Adicionalmente a frase que citei encerra uma outra falácia. É que conta cada viagem como sendo um passageiro diferente. Ou seja, se um passageiro fizer o percurso Lisboa-Sintra por 20 vezes num mêsgasta tanto como o passageiro que faz Lisboa-Porto uma única vez no mês. No entanto, o primeiro conta como 20 passageiros diferentes, com uma receita de 1 euro e pouco e o segundo conta como um passageiro que gera uma receita considerável; em termos estatísticos temos 21 passageiros dos quais 20 geram pouca receita e 1 gera muita receita, quando na verdade são apenas 2 pessoas, ambas geradoras da mesma receita.

Isto tudo para dizer que é muito fácil 'forçar' determinadas conclusões dependendo da forma como os dados são trabalhados.

Repito: não li o artigo do público e por isso não sei o detalhe com que o assunto é desenvolvido, no entanto a partir da frase citada, usada como chamariz, fiquei com algumas reservas quanto às conclusôes.

asmelhoresfrancesinhas disse...

GE, além do que disse e com toda a razão, deixe-me só acrescentar que isso posto dessa maneira ("4% dos passageiros são responsáveis por 40% da receita da CP") não serve absolutamente para nada em termos de transportes (serve sim para ter bons títulos de jornais). O que interessa em termos económicos e do planeamento de uma rede de transportes são os passageiros.km, que é a medida de produção de uma rede de transportes, associar receitas a número de passageiros total é só uma métrica para inglês (ou leigo) ver e pouco indica.

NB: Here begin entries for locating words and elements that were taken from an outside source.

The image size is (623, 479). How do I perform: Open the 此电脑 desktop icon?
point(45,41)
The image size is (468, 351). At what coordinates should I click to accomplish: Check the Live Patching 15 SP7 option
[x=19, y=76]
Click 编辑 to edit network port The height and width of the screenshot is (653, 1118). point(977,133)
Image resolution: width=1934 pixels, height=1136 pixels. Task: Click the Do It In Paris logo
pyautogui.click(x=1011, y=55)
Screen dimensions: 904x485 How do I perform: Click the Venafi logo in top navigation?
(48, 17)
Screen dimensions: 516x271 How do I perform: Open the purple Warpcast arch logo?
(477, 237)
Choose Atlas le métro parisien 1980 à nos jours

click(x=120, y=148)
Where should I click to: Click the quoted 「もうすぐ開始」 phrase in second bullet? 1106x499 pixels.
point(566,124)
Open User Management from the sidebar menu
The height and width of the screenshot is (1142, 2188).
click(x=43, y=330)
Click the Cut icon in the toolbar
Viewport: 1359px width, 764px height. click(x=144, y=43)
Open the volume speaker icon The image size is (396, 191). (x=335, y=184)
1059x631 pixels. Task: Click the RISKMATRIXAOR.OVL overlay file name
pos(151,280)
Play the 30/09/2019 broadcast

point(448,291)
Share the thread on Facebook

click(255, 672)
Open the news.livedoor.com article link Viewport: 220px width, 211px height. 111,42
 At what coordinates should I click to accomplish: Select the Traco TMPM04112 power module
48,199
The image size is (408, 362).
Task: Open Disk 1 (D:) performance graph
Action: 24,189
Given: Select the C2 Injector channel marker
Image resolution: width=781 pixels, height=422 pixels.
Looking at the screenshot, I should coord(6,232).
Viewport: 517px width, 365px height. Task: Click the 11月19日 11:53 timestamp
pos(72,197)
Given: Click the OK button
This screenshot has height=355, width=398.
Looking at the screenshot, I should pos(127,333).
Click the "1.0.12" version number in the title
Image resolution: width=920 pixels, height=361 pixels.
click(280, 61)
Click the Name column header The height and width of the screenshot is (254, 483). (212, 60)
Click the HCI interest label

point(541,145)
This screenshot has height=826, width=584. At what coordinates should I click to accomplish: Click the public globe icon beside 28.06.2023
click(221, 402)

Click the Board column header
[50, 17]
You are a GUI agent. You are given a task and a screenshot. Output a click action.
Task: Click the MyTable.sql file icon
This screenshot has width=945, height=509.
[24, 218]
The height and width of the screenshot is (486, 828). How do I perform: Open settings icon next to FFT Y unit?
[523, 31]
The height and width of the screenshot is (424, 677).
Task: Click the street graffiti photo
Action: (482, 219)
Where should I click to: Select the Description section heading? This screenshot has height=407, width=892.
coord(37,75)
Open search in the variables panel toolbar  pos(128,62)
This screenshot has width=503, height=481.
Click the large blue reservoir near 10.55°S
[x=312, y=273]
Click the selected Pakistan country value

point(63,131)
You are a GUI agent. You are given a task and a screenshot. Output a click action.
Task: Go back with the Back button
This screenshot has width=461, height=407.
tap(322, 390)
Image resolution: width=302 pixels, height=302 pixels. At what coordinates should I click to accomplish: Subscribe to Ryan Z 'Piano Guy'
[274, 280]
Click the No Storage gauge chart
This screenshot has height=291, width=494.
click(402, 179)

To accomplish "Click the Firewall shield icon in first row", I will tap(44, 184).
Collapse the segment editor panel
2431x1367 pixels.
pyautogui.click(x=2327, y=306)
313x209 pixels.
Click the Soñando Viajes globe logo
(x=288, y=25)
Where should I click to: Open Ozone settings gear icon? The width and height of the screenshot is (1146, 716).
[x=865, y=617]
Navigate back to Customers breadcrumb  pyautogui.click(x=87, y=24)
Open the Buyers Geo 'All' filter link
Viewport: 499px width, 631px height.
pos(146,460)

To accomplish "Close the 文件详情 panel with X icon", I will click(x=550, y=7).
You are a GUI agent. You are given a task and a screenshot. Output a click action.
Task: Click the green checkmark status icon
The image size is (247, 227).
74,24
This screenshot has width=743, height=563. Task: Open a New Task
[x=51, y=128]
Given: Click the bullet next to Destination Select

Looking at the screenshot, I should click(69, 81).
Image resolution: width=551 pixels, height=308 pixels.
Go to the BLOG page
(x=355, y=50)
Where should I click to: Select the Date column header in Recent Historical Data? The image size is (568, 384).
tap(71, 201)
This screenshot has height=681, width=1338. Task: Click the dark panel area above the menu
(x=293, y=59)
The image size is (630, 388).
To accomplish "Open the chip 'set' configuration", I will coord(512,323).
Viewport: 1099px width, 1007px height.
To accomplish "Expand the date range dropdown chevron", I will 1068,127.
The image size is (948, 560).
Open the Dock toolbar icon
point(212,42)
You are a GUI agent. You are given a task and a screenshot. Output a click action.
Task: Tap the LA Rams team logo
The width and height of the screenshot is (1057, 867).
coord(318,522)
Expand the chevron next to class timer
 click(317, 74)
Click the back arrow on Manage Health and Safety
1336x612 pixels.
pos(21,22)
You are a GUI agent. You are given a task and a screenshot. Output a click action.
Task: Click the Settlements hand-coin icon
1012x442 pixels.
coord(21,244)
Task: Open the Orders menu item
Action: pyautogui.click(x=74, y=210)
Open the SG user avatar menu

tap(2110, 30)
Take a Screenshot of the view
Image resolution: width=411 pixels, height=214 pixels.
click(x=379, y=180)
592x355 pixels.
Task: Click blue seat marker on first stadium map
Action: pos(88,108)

Henrique Pereira dos Santos disse...

Gonçalo,
Quem usou como medida o número de passageiros não fui eu. Limitei-me a fazer uma crítica semelhante à tua: falar do número de passageiros é curto para discutir a racionalidade das opções de gestão da ferrovia (por exemplo, estando 70% dos passageiros na CP Lisboa, qualquer variação aqui, por exemplo, por causa do aumento do desemprego, abafa quaisquer variações nos outros lados).
Estou de acordo contigo em achar que é preciso avaliar cada operação da CP essencialmente em custos e proveitos. Isso não significa que todas tenham de ser lucrativas, significa apenas que para as discutir, é preciso ter essa informação em todas.
De qualquer maneira o longo curso, em especial no eixo braga faro, é das poucas coisas verdadeiramente lucrativas na CP.

G.E. disse...

Henrique,

Eu sei que a frase não é tua e se o meu post sugeriu isso, peço desculpa pois não era essa a intenção.

Efectivamente já tinha visto a frase em questão no site do público, mas como referi acima não pude consultar o resto do artigo dado que é reservado a assinantes.

Joao disse...

Aqui o que interessa é que passou de 230 milhões de viagens para perto de 120 e tal milhões... ou seja alguém (ou muitos "alguéns"), começou a andar de mota, carro ou autocarro aumentando a poluição, acidentes, as contas dos hospitais... enfim, aumentou, no final de contas, os gastos do estado, desnecessariamente! E andou-se a construir milhares de quilómetros de auto-estradas desnecessariamente!

A Nossa Terrinha disse...

Carlos, a crítica é certeira e inicialmente foi assim que fizémos o gráfico. O problema é que, com o limite máximo de tamanho de gráfico que o Blogger permite, se um gráfico com dados de 30 anos fosse dos 0 aos 230 milhões, a evolução ano a ano mal se perceberia. Achámos, por isso, preferível assim. Mas concordo: não é correto.